Contexto: Hacksaw Ridge tem no centro um homem de paz em tempo de guerra, figura de sangue frio rodeado de sangue jorrado. Desmond Doss (Andrew Garfield, o outrora homem-aranha é uma das figuras do ano com este filme e Silence), pacifista, devoto cristão e objector de consciência, alista-se no exército para servir na II Guerra Mundial com um traço bem distintivo: recusa-se a pegar numa arma. Os juízos e preconceitos precipitados de todos dificultam-lhe a vida mas, protegido pela Constituição e pela sua convicção inabalável, Doss chega mesmo à linha da frente da guerra como médico, contagiando camaradas com a sua fé e mostrando que aquilo em que acreditamos é aquilo que somos. Na tomada de Hacksaw Ridge aos japoneses, parte da Batalha de Okinawa, enquanto todos tiravam vidas, Desmond Doss salvava-as.

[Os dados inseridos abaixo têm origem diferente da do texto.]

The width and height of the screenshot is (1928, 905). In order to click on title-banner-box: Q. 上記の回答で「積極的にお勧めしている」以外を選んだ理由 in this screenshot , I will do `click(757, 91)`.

O tributo de 2 horas e 19 ao homem que salvou 75 companheiros é um filme de contrastes. E, bem visto, não podia ser doutra maneira. Hacksaw Ridge imortaliza um símbolo de apelo à paz, mas fá-lo de forma visceral, com um grafismo e violência que atiram a criação de Mel Gibson para um lote restrito de obras-primas de guerra como Saving Private Ryan ou Apocalypse Now. Gibson repete fórmulas antigas - agarra-se à coragem e coerência de um homem de causas como fora o seu William Wallace, e na abordagem não se coíbe de mostrar tudo como já fizera n'A Paixão de Cristo. Mas nada é por isso gratuito, é sim real; e é esse o mérito que aproxima Mel Gibson do que Spielberg ou Francis Ford Coppola já tinham feito no passado (e é grande a curiosidade para ver o que Nolan fará em 2017 em 'Dunkirk' com Tom Hardy, Cillian Murphy e Mark Rylance).

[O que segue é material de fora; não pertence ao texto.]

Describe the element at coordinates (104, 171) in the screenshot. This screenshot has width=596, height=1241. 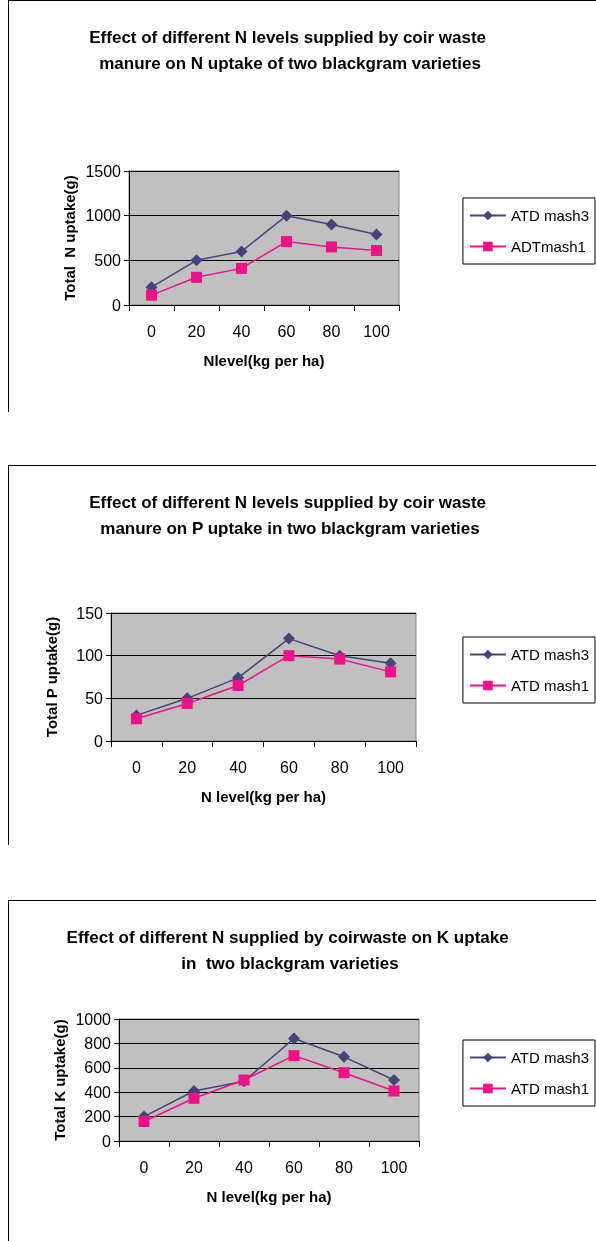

Os contrastes do filme - que, muito sinceramente, só não garantimos que estará nos próximos Óscares por ser de Mel Gibson, podendo isso funcionar contra pelos inimigos que acumulou, ou a favor se os bastidores de Hollywood quiserem uma ressurreição mediática - assentam na perfeição, enganando o espectador menos preparado. Até cerca de 40% da acção, o sotaque sulista de Desmond Doss e a banda sonora de Rupert Gregson-Williams suavizam o tom, com diversos clichés e momentos (demasiado) melosos do protagonista com a sua Dorothy (Teresa Palmer). As adversidades impostas a Doss servem de interlúdio, mas quando todos pisam de espingarda em punho - menos ele - solo de guerra, o silêncio toma conta do ecrã e a violência não pede licença a ninguém. Para se fazer guerra, tem que se fazer guerra. Em Saving Private Ryan, Spielberg apostou num primeiro Acto com tudo à grande e à francesa (ou não fosse o Dia D em solo gaulês); Mel Gibson opta por passar a mão pelo pêlo do espectador, antes de lhe mostrar tudo. Sem medo de ferir susceptibilidades, sabendo flutuar entre oferecer uma perspectiva macro da guerra e particularizar os feitos de Doss numa sequência final a que ninguém fica indiferente.
O filme, como a guerra, não é para meninos. Celebra o carácter de quem teve a maior coragem - dizer não à guerra, e sim à vida, servindo o país, conquistando uma medalha de honra e inspirando o mundo.
E já agora, este é o Mel Gibson que o mundo precisa.